Set out the listing word for word. End with the line that contains "Given: Click the 03/2030 expiration date".
· · ·
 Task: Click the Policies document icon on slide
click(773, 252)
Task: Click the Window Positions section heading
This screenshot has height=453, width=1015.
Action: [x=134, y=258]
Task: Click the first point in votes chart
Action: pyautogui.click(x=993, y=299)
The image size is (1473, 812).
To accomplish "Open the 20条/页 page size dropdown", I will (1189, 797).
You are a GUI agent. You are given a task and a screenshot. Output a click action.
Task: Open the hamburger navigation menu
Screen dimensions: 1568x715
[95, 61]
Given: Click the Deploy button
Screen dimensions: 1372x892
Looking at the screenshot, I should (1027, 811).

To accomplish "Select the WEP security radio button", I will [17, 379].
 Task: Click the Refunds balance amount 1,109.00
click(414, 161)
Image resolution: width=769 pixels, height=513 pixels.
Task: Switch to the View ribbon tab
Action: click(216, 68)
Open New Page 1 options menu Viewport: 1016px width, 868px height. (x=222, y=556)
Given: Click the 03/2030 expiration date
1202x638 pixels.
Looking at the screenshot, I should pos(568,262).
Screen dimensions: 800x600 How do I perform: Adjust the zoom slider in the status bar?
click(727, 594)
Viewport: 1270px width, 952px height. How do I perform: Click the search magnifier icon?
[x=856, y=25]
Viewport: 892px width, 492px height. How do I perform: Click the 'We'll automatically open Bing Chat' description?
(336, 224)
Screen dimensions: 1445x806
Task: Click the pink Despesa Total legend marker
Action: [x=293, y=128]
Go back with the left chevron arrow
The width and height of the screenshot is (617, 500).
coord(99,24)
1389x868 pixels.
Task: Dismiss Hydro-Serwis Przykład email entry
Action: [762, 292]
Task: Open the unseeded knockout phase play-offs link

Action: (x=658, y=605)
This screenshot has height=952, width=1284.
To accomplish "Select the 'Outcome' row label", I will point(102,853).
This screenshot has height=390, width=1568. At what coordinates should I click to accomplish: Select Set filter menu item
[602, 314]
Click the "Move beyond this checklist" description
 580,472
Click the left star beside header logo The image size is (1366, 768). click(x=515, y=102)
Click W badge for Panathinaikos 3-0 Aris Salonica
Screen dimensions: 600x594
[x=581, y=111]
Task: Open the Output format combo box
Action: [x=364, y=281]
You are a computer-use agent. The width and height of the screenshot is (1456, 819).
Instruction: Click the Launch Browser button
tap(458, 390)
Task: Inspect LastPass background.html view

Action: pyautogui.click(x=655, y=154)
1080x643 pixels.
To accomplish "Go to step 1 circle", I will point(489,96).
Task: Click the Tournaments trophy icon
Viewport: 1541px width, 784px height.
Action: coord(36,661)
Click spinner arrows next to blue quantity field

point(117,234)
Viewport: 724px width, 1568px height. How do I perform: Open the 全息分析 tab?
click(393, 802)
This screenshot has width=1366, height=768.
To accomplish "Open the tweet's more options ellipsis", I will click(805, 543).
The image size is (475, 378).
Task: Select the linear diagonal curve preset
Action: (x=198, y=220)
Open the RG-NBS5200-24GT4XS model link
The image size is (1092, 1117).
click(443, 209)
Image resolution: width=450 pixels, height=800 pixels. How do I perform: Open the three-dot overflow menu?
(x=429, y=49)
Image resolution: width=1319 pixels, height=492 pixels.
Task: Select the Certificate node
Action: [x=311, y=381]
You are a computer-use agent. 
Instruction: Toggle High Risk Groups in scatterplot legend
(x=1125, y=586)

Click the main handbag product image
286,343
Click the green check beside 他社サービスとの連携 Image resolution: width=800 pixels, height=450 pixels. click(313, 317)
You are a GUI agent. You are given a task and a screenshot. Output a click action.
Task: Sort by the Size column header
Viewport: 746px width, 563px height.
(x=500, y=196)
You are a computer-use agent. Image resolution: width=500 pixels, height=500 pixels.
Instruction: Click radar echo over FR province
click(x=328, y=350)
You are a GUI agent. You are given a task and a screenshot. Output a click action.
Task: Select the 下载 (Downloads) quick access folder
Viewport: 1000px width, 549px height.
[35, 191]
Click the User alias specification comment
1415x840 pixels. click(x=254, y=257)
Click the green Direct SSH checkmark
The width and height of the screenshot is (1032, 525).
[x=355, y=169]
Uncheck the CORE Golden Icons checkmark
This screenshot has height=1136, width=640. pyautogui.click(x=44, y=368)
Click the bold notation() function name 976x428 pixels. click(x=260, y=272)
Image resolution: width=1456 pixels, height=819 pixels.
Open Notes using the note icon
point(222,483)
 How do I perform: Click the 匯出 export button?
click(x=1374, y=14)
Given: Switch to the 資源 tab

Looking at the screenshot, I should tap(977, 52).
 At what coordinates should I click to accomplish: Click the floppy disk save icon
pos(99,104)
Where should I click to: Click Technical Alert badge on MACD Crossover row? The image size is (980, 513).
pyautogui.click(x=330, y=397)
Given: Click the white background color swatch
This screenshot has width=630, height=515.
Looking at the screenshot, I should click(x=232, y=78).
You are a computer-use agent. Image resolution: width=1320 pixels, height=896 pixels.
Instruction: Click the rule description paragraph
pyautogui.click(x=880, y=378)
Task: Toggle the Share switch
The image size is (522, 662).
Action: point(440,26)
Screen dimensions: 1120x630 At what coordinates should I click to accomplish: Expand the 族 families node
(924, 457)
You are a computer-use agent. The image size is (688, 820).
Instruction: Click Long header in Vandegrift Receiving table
· · ·
WRITTEN RESPONSE:
 Task: Click the Policies document icon on slide
click(773, 252)
Task: Click the Window Positions section heading
This screenshot has height=453, width=1015.
Action: [x=134, y=258]
Task: Click the first point in votes chart
Action: pyautogui.click(x=993, y=299)
The image size is (1473, 812).
To accomplish "Open the 20条/页 page size dropdown", I will (1189, 797).
You are a GUI agent. You are given a task and a screenshot. Output a click action.
Task: Open the hamburger navigation menu
Screen dimensions: 1568x715
[95, 61]
Given: Click the Deploy button
Screen dimensions: 1372x892
Looking at the screenshot, I should (1027, 811).

To accomplish "Select the WEP security radio button", I will [17, 379].
 Task: Click the Refunds balance amount 1,109.00
click(414, 161)
Image resolution: width=769 pixels, height=513 pixels.
Task: Switch to the View ribbon tab
Action: click(216, 68)
Open New Page 1 options menu Viewport: 1016px width, 868px height. (x=222, y=556)
Given: Click the 03/2030 expiration date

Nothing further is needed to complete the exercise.